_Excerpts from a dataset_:
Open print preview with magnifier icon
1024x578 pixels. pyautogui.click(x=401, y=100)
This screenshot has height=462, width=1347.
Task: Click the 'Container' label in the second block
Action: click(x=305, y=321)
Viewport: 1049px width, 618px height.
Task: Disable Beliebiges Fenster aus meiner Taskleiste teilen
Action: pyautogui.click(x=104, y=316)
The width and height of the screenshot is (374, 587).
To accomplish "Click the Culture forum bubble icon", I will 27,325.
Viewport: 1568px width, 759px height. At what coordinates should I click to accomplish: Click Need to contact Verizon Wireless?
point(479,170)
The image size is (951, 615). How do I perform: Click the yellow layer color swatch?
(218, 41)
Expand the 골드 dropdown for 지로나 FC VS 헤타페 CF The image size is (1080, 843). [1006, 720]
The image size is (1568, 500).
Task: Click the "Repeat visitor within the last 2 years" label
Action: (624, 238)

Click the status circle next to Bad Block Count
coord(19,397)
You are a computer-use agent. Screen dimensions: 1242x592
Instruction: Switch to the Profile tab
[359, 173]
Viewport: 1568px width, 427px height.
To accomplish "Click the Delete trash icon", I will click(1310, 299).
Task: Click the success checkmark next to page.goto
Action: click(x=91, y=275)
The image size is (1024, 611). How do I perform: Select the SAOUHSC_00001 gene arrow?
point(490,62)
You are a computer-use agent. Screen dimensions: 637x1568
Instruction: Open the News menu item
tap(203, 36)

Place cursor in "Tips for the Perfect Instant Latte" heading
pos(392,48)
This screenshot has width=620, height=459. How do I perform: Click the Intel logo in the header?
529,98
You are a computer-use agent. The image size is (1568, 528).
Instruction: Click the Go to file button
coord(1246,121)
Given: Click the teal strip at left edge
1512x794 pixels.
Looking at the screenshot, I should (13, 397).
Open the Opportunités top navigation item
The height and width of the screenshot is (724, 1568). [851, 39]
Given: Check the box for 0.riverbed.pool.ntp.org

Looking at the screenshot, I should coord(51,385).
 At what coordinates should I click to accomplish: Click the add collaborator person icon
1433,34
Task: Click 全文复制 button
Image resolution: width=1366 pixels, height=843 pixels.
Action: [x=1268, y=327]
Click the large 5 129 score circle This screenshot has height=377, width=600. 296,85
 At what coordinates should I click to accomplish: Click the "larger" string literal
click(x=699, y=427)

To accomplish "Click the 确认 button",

_Exercise goal_:
Could you give again exactly the lines from the line containing "Given: Click the teal strip at left edge" through the final line of the data above, and no others?

_Task answer_:
Given: Click the teal strip at left edge
1512x794 pixels.
Looking at the screenshot, I should (13, 397).
Open the Opportunités top navigation item
The height and width of the screenshot is (724, 1568). [851, 39]
Given: Check the box for 0.riverbed.pool.ntp.org

Looking at the screenshot, I should coord(51,385).
 At what coordinates should I click to accomplish: Click the add collaborator person icon
1433,34
Task: Click 全文复制 button
Image resolution: width=1366 pixels, height=843 pixels.
Action: [x=1268, y=327]
Click the large 5 129 score circle This screenshot has height=377, width=600. 296,85
 At what coordinates should I click to accomplish: Click the "larger" string literal
click(x=699, y=427)

To accomplish "Click the 确认 button",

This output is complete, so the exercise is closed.